The Commonwealth, citing United States v. Coady, 809 F.2d 119, 121 (1st Cir. 1987), suggests that defense counsel’s decision to waive the entrapment defense kept out certain highly damaging evidence of the items seized from the defendant’s home at the time of his arrest. The Commonwealth claims that the defendant made a well-advised choice and that defense counsel should not be faulted. We concur that the defendant could not “have his cake and eat it too.” Ibid. To this, however, the defendant responds — correctly, we think — that the search of the defendant’s home on November 8, 1996, revealed weapons not shown to be unlawfully possessed and other objects consistent with personal use of narcotics, not distribution. The evidence sheds no light *382on whether he was predisposed to sell cocaine on the two occasions which resulted in convictions. It is improbable that the weapons seized from the defendant’s home would be admissible for any purpose. The record is devoid of any indication that the defendant’s possession of the guns was unlawful, nor has the Commonwealth amplified that aspect of the record with contrary information.

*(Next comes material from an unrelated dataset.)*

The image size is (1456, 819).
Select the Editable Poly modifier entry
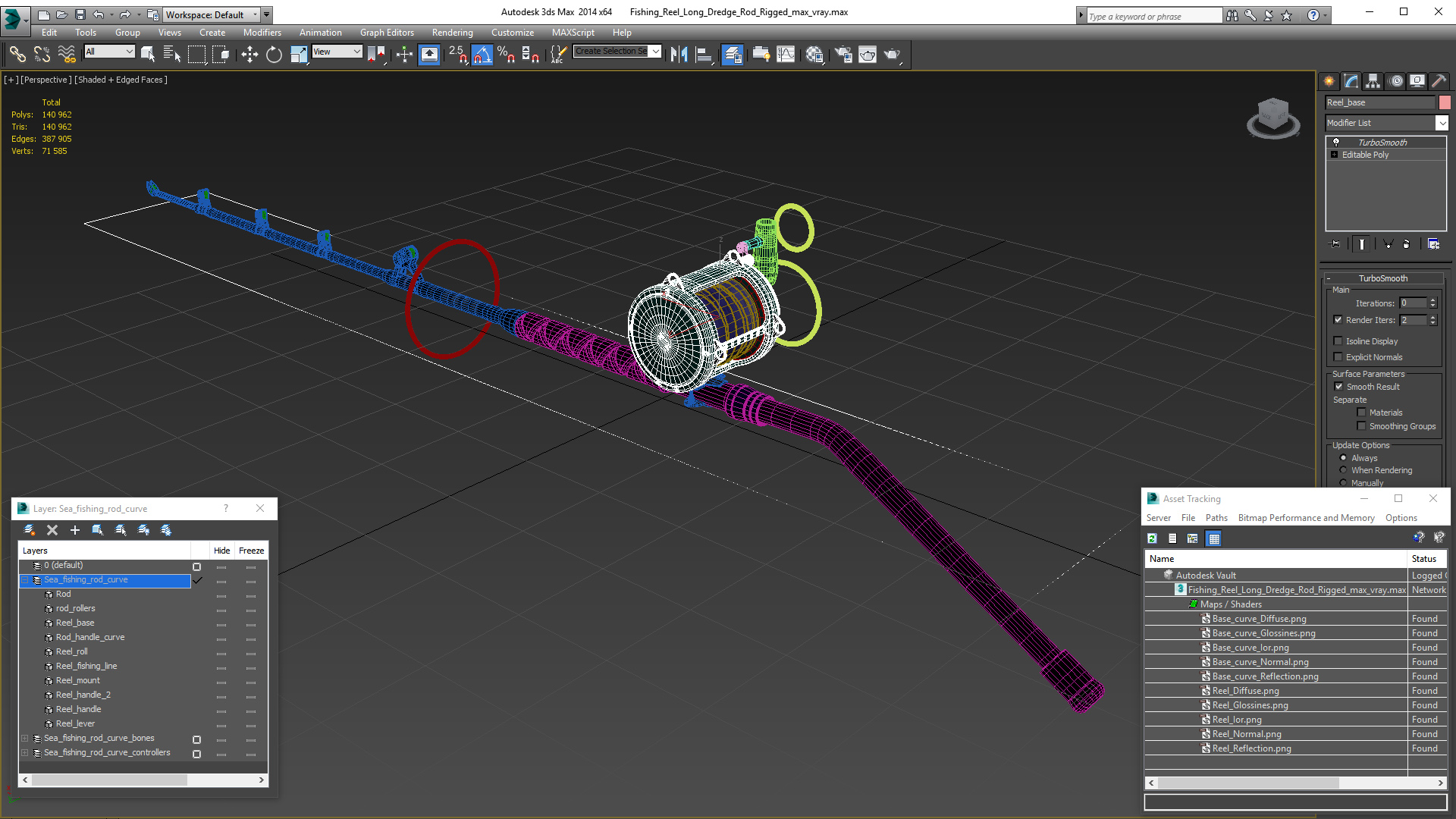click(x=1365, y=155)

We acknowledge the concurrence’s decision that an evidentiary hearing on the due process claim is required. However, in the circumstances of this case, we prefer to leave the question of whether to conduct an evidentiary hearing to the discretion of the motion judge. See Commonwealth v. DeVincent, 421 Mass. 64, 67 (1995). See also Commonwealth v. DeChristoforo, 360 Mass. 531, 542 (1971); Commonwealth v. Little, 384 Mass. 262, 268-269 (1981).

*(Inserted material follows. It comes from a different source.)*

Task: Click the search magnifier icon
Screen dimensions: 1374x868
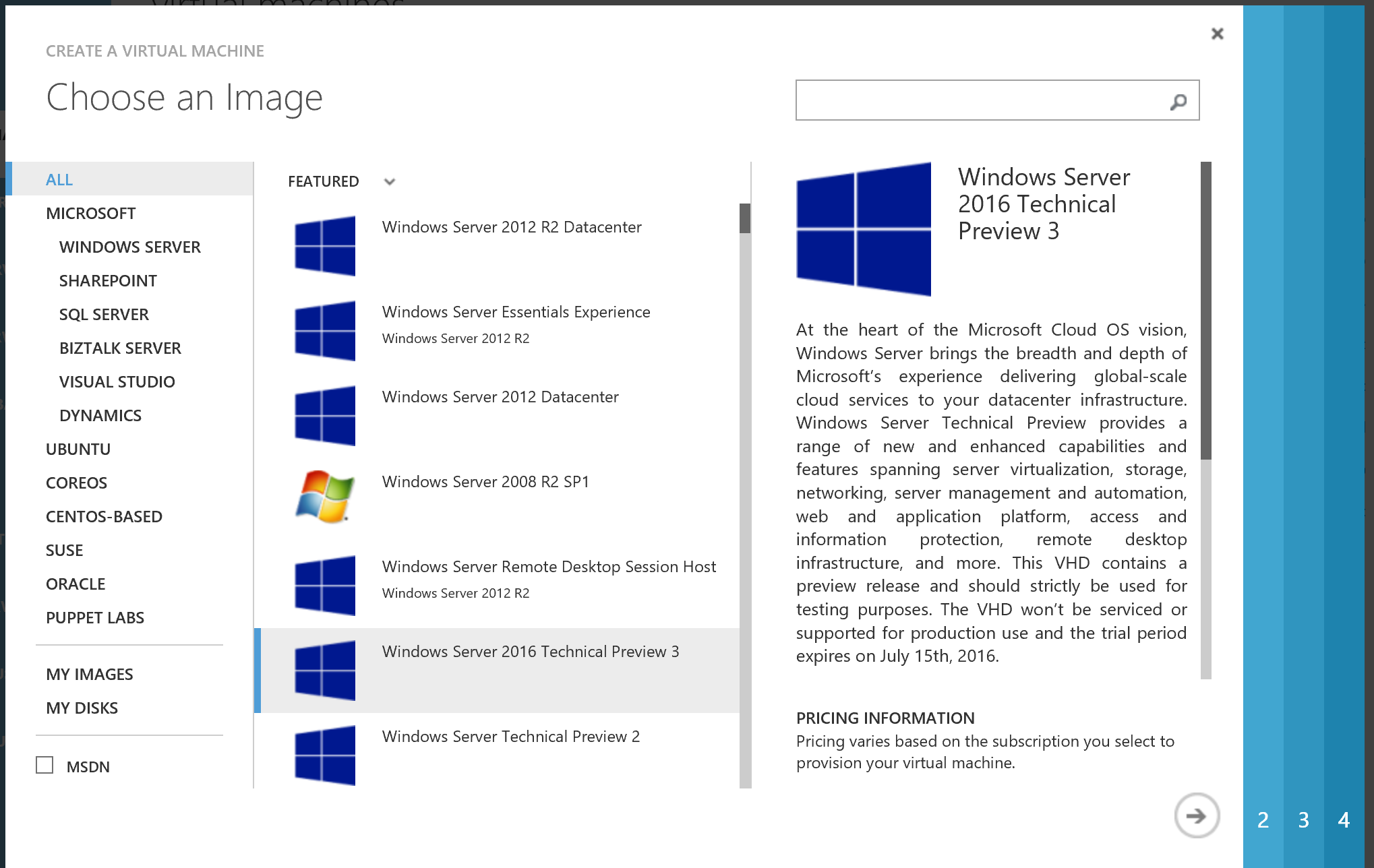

We respectfully disagree with the concurrence’s conclusion that the defendant was predisposed to commit the crimes charged, and, therefore, was not entrapped, as a matter of law. If predisposition merely required willingness to commit the crime, the defendant would have been predisposed. However, the concept of predisposition “has positional as well as dispositional force.” United States v. Hollingsworth, 27 F.3d 1196, 1200 (7th Cir. 1994). One Federal court has utilized a multi-factor test for determining predisposition. See United States v. Thickstun, 110 F.3d 1394, 1396 (9th Cir.), cert, denied, 522 U.S. 917 (1997). The factors are as follows: “(1) the defendant’s character and reputation; (2) whether the government initially suggested the criminal activity; (3) whether the defendant engaged in the activity for profit; (4) whether the defendant showed any reluctance; and (5) the nature of the government’s inducement.” Ibid.